In 2010, Swish released his first EP, Invincible. The album was recorded in Glen Ballard's studio. The EP featured guitar from Joanne Shaw Taylor and Mike Bradford as well as violin from Ann Marie Calhoun.

In a 2013 interview, Swish stated that his favorite producers all-time were Just Blaze, Kanye West, DJ Premier, Swizz Beatz, and Organized Noize. In this same interview, Swish stated that he grew up on Outkast, Jay-Z, Nas, and Notorious B.I.G. and that this music molded his musical taste as a kid.

===2010: Mr and Mrs===

"With its driving beats, hard-hitting, heartfelt, intelligent lyrics, rousing instrumentation, and propulsive samples, Mr. & Mrs. conveys the artists' busting-at-the-seams impatience with a system, a music industry, a society that stands in the way of genuine self-expression, innovation, originality and soul.."
— Huffington Post

Swish and Nadirah X wed in 2010. Shortly after their marriage, Nadirah began traveling around the world working with Tim Kring for the Conspiracy Of Good web series.

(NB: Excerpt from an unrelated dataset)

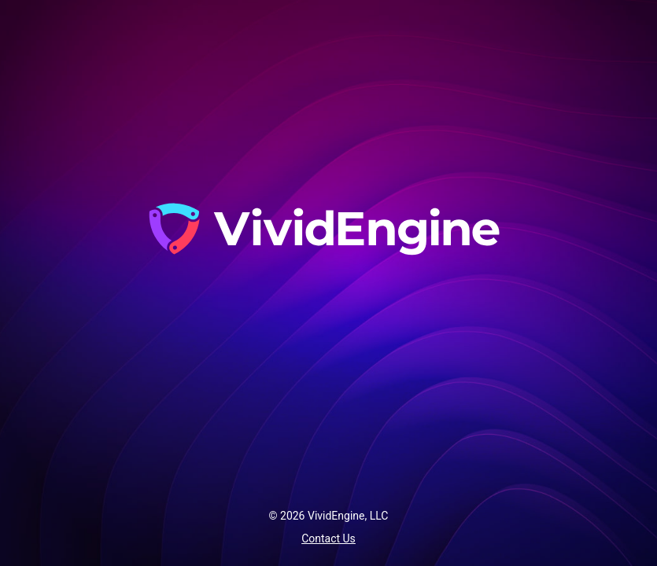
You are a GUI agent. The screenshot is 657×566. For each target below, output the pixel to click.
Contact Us (328, 538)
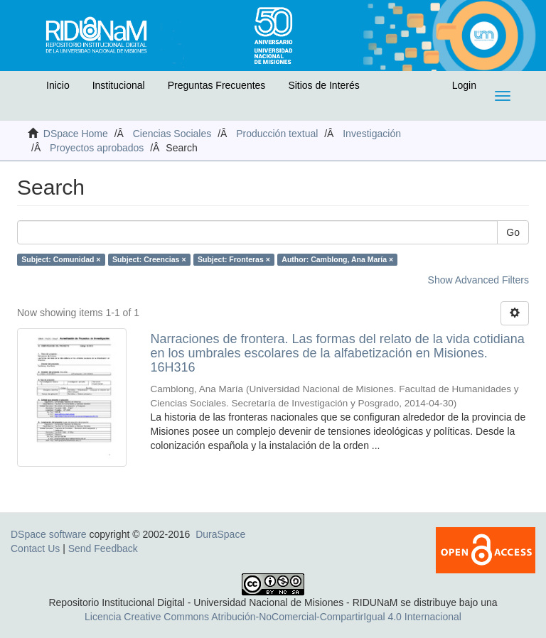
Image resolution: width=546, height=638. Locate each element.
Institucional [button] (118, 85)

The main part of the web series was filmed in London, where Swish and Nadirah performed at various venues. At the end event of Conspiracy For Good, Swish performed alongside Dave Stewart, Ann Marie-Calhoun, and Nadirah X. After London, Swish and Nadirah flew to Jamaica, and received an email from Dave Stewart asking them to start a duo. Swish and Nadirah agreed, and after Stewart named them "Mr & Mrs. Swish" they began working on production for the project, and the two wrote the songs together. After sending demo versions of songs back to Stewart, they decided to go ahead with the project. In 2011, the duo came back to Los Angeles and began working on music for the Mr & Mrs album.

"As Mister + Misses, their sound is epically elegant hip hop that is richly layered with instrumentation that recalls both the classical influences of Swish's father and the sounds of Nadirah's native Jamaica."
— LA Weekly

=== 2012: Mr and Mrs EP release ===
In 2012, Swish released an EP with Nadirah X under the Mr & Mrs name, as a free download. The EP received positive reviews in The Huffington Post and LA Weekly, which praised his production style and their lyrical ability. In a YouTube interview by the blog "At Street Level", their music and production was described as 'unique.' Dave Stewart is quoted as saying, "It's refreshing seeing a married couple working intensely together rapping about stuff that directly relates to them and their situation: one so many other couples can relate to," Stewart said. "I liken their spirit to Ashford and Simpsons when they sang 'solid, solid as a rock.'" Because of the success of the EP, Swish and Nadirah X have met with various record labels.

In 2012, Swish was featured on Bishop Lamont's mixtape, The Layover, twice. Swish can be heard on one track called "Trail Mix" and a second track entitled, "I Swear", featuring Royce da 5'9". Swish previously worked with Bishop on a track entitled "It's Over" featuring Rapper Big Pooh.